The ability to detect and recognize buildings is important to a variety of vision applications operating in outdoor urban environments. These include landmark recognition, assisted and autonomous navigation, image-based rendering, and 3D scene modeling. The problem of detecting multiple planar surfaces from a single image has been solved with this technology.

As any given image can be generated by an infinite number of 3D surfaces, when only a single image is available, some assumptions about the geometric properties of the scene must be made in order to recover the surface geometry. Most urban building facades have surface markings due to doors, windows, bricks, and blocks. As such, each building facade generally consists of two sets of parallel lines, where lines in the first set intersect lines in the second set at right angles. It is well known that the perspective image of a collection of parallel scene edges intersects at a single point in the image, known as the vanishing point. Thus, the image of a building facade may be identified by locating regions in the image covered by pairs of intersecting edges, where each edge is oriented in the direction of one of two vanishing points.Image line segments are first located, and then the vanishing points of these segments are determined. Groups of short segments are combined into longer segments while maintaining alignment with the associated vanishing points. Next, the intersections of line segments associated with pairs of vanishing points are used to generate local support for planar facades at different orientations. The plane support points are then clustered using an algorithm that requires no knowledge of the number of clusters or of their spatial proximity. Finally, building facades are identified by fitting vanishing-point-aligned quadrilaterals to the clustered support points. The main contribution of this approach is its improved performance over existing approaches while placing no constraints on the facades in terms of their number or orientation, and minimal constraints on the length of the detected line segments.

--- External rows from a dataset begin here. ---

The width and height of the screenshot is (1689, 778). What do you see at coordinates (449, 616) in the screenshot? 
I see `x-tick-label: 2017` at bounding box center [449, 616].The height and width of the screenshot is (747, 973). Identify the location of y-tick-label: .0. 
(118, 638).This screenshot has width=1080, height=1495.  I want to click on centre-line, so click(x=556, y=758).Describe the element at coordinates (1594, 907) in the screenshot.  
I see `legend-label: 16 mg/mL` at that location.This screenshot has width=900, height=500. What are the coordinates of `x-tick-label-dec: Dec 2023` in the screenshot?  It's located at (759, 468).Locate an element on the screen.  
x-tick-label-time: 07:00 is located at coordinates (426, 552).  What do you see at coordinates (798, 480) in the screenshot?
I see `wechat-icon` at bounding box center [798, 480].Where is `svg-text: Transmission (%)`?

Image line segments that have been labeled according to vanishing point provide an initial cue to segmenting planar regions in the image. Under the assumption that intersecting edges in the scene are coplanar and orthogonal, every pair of nearby, nonparallel, vanishing point-aligned image line segments defines the local surface orientation of the scene point that projects to the segment intersection point in the image. For two local image regions to be images of the same plane, the pairs of intersecting line segments in each of the two regions should be labeled with the same two vanishing points. It was determined to cluster pairs of intersecting line segments that have identical vanishing point label pairs.